Tax cuts: beyond political to strategic

There are almost an infinite number of ways to use the remaining $4 billion state surplus. Gridlock between Democratic Gov. Tony Evers and Republican legislative leaders, Assembly Speaker Robin Vos and Senate Majority leader Kevin LeMahieu, has stymied constructive uses of the majority of the windfall.

The Wisconsin surplus was $7 billion before our political leaders turned the surplus into a political football. First, the Republican-controlled Joint Finance Committee threw out the governor’s budget and his proposed income tax cuts. Then the governor vetoed the tax cuts in the GOP budget. Only small cuts for the lowest level of taxpayers went unscathed.

Most of the $3 billion taken out of the surplus went to K-12 education, either to public schools or expanded funding for choice schools. There has been little blowback on that compromise. It is good to see more investment in education, although the University of Wisconsin was left out in the cold.

Eventually, the partisan players on both sides of the aisle will have to arrive at some kind of compromise on where the tax cuts should end up from the remaining $4 billion.

Let’s inject some strategic economic thinking on the $4 billion, on what has so far been a purely high stakes political game:

  • Let’s agree that tax cuts are good for the economy. To make a point, back in 2021, Noah Williams, the then head of The Center for Research on the Wisconsin Economy (CROWE) at the University of Wisconsin – Madison, proposed eliminating the state income tax altogether and replacing it with an 8% sales tax, up from the current 5%. He projected that reform would lead to a long-run increase in the state’s economy of about 8% and higher employment of about 7%. That didn’t come close to happening, but it demonstrates that across-the-board cuts of the income tax can juice the economy. As we all know, a more robust economy is good for all the citizens of the state.
  • Let’s acknowledge that Wisconsin has one of the most progressive income tax structures in the country. The bottom 26% of earners pay no state taxes. The bottom two of four brackets, up to $17,000 and $34,000 for a couple, pay only 3.54 % and 4.65%. Obviously, there’s limited room to cut there.

The widest bracket, up to $374,600 for a couple pays 5.3%. The top bracket over that is where the problem for the economy lies; it’s 7.65% – more than enough to drive people to states like Florida and Texas, which have no income taxes.

  • Out-migration of our high-earners is a real issue.
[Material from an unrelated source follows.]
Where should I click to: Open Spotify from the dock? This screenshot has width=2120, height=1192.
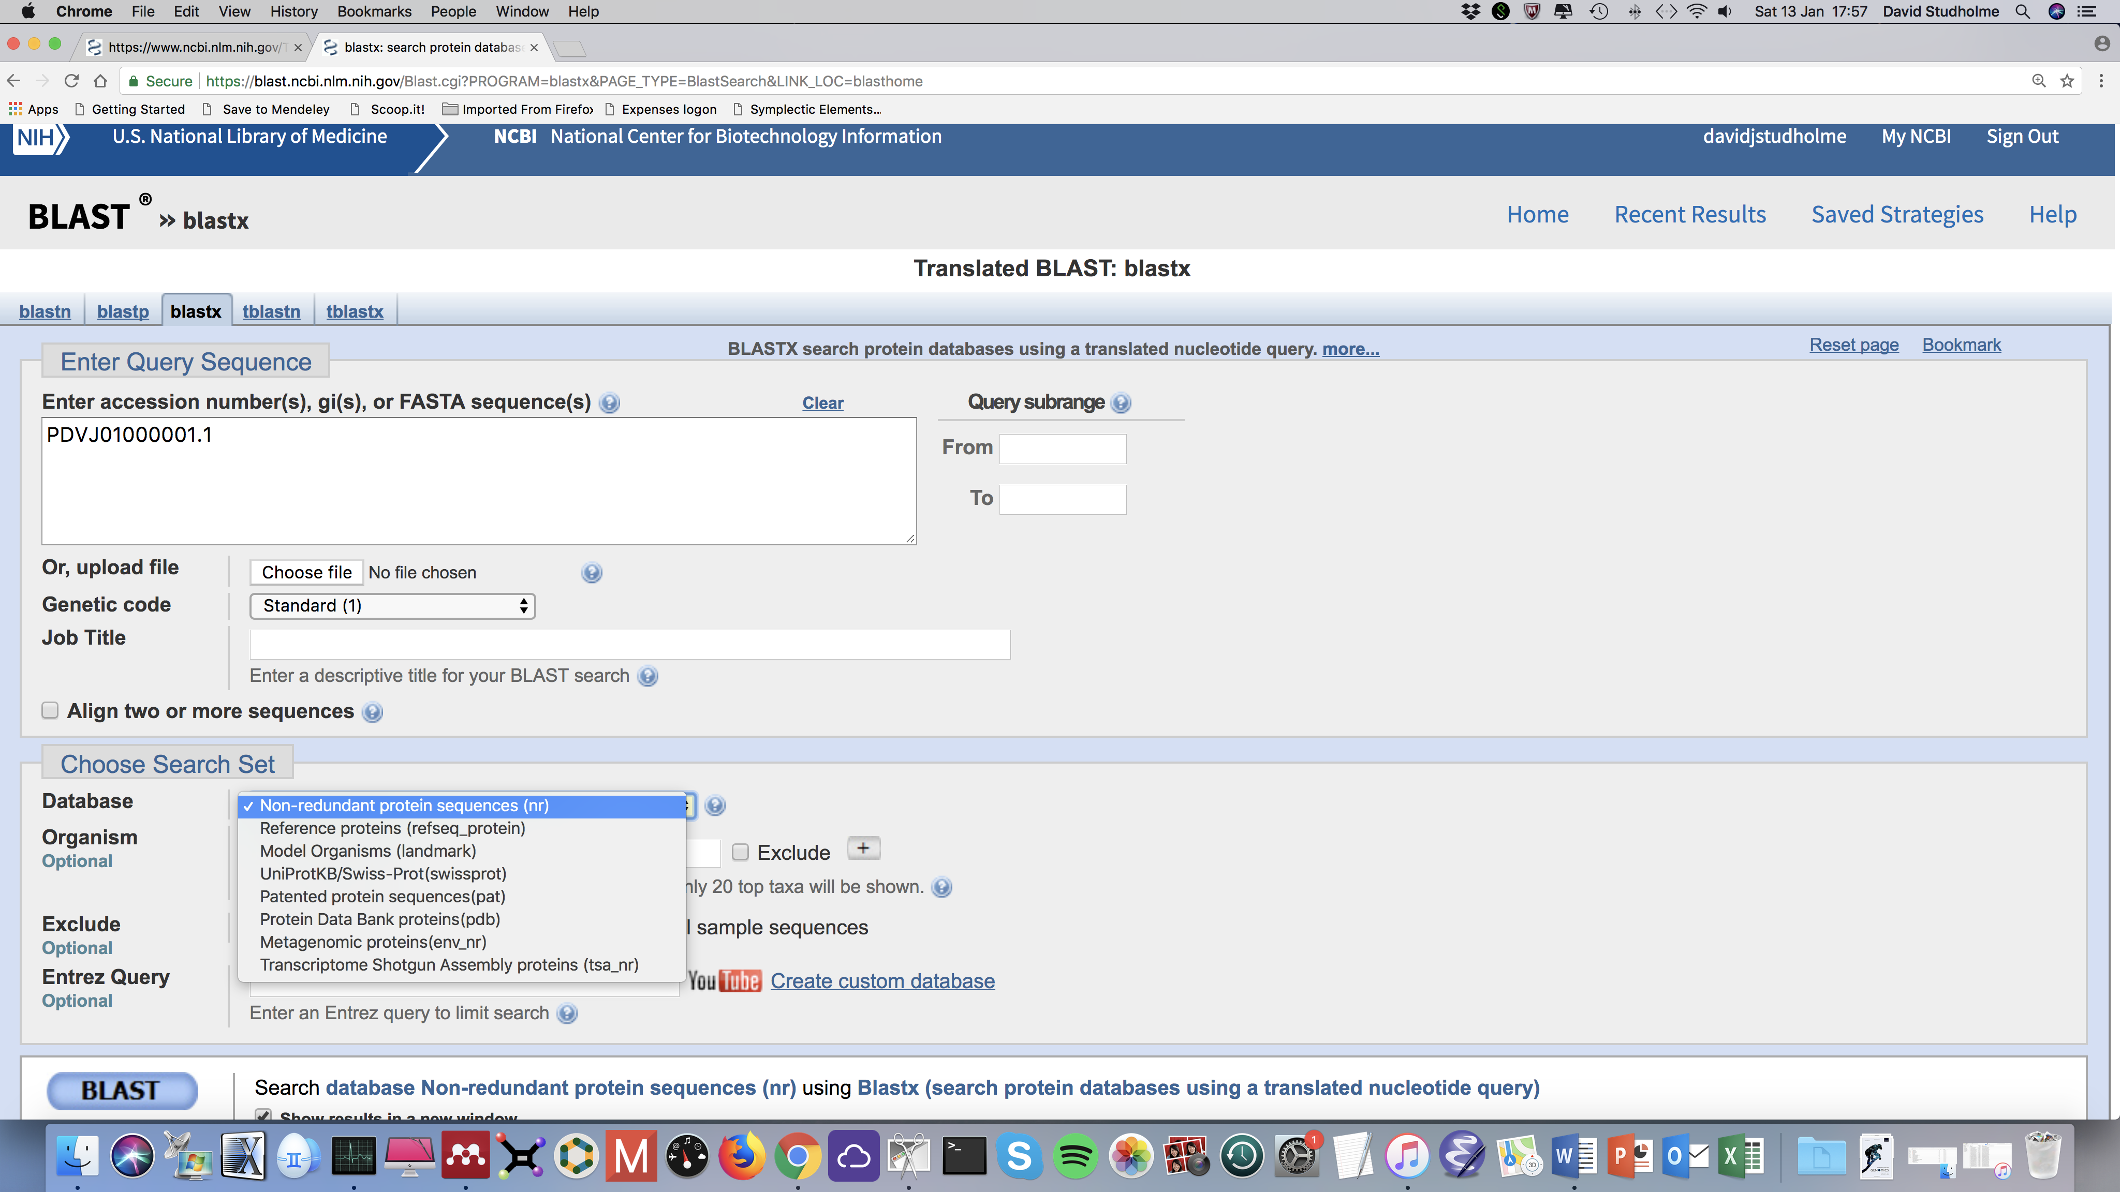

They are the ones who invest in new companies, and the new ventures are where the net new jobs come from. According to CROWE, Wisconsin lost about 83,000 in population between 2010 and 2022. Most of the country gained population. That partly explains why we are a badly lagging state for job growth and pay levels.
  • Most businesses in Wisconsin are by far small businesses, and the owners pay their business taxes at the high personal rate of 7.65%. That level inhibits small business growth. Said CROWE in a recent report: “The high and progressive income tax has a negative effect on firm investment and business formation.”
  • Dropping the top rate sharply is a non-starter in a blue state with a progressive governor. Progressives, maybe rightly, care more about economic equities than about economic growth.

So what is politically possible?

How about, for a compromise, the same percentage cut for all four existing brackets?
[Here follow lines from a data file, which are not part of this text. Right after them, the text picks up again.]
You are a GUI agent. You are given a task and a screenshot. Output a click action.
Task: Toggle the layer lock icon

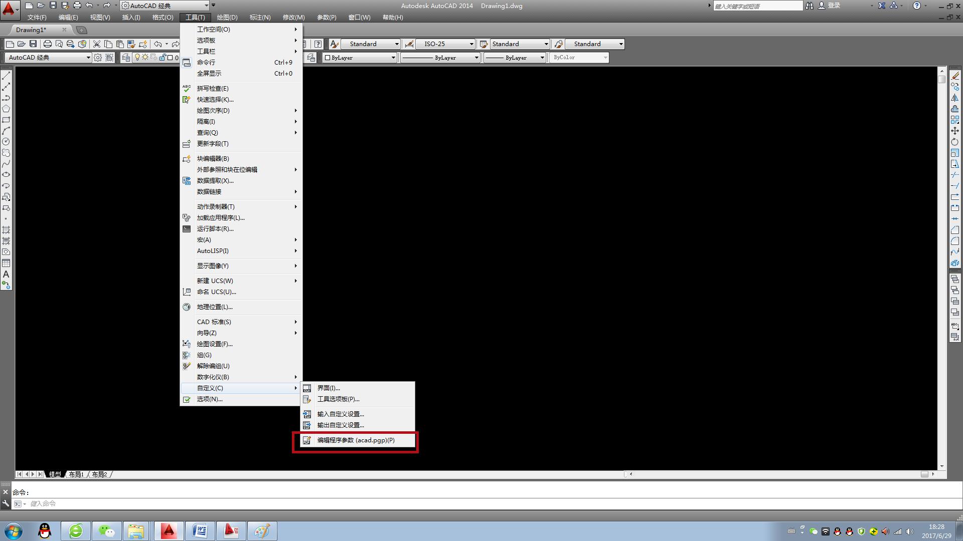(162, 58)
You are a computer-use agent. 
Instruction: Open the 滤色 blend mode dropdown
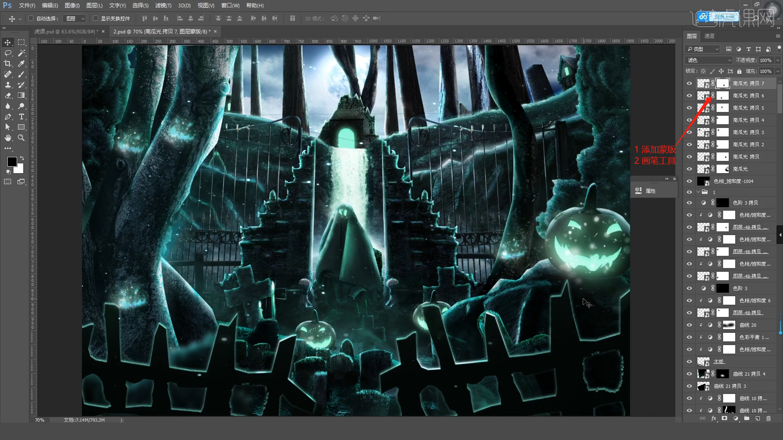pos(709,60)
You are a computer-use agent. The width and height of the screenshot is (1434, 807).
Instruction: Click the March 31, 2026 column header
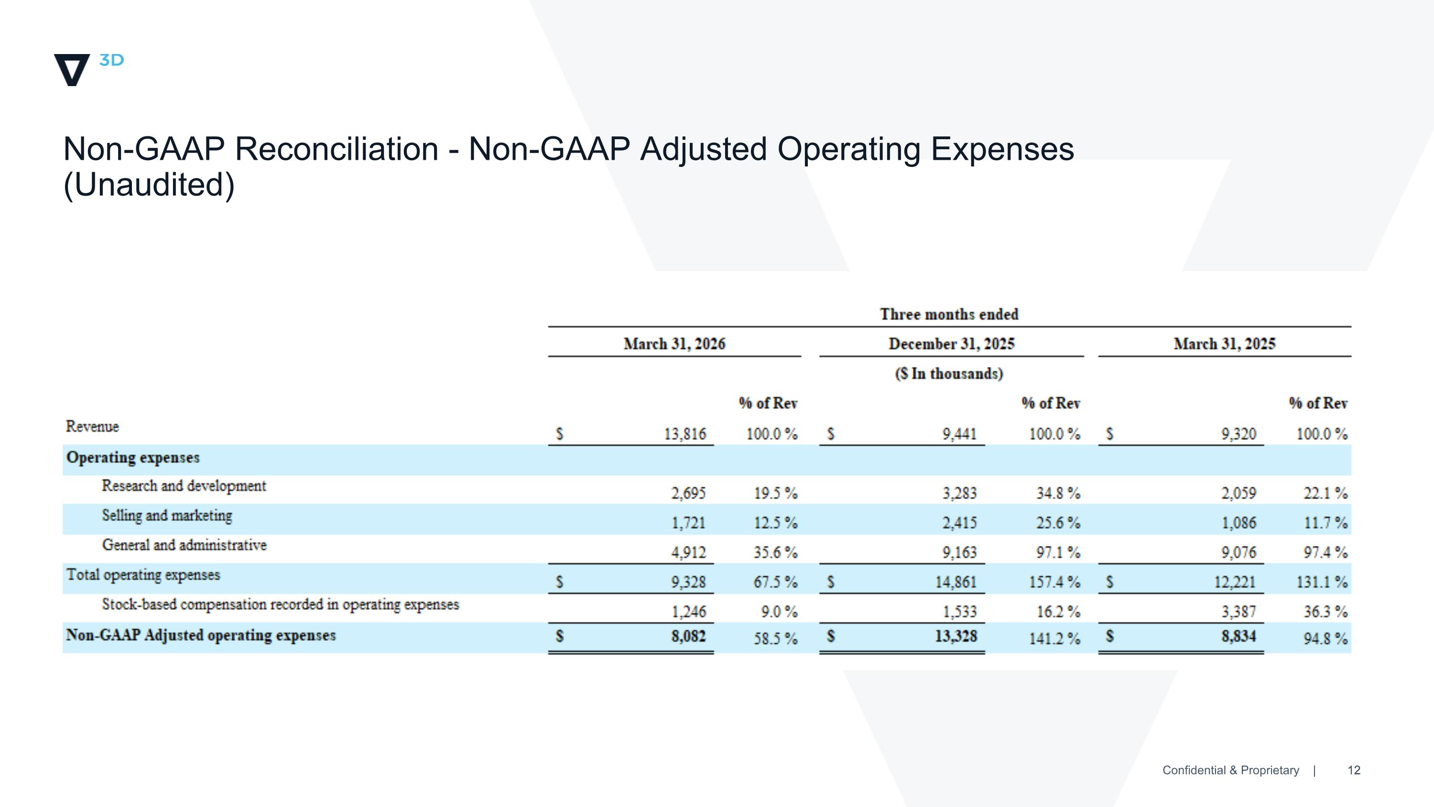pyautogui.click(x=674, y=344)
But also, how about special treatment for entrepreneurs who create companies and their technology-based jobs? We could do two things to make our state a start-up haven:

  • Raise the investment tax credit from 25% to 40%. Those credits really work to get companies up and running.
  • Lower the capital gains rate to zero for them if they stay here. They are then likely to stay here and invest their winnings in other new ventures.

Lastly, for equity’s sake, although I’m not a progressive, raise the top income tax rate to 10% for fat-cat earners, like professional athletes, actors and CEOs on their annual incomes of more than $2 million. Let them work for society. Maybe use the extra tax revenues for outright bonuses of $500 at Christmas for our really poor people.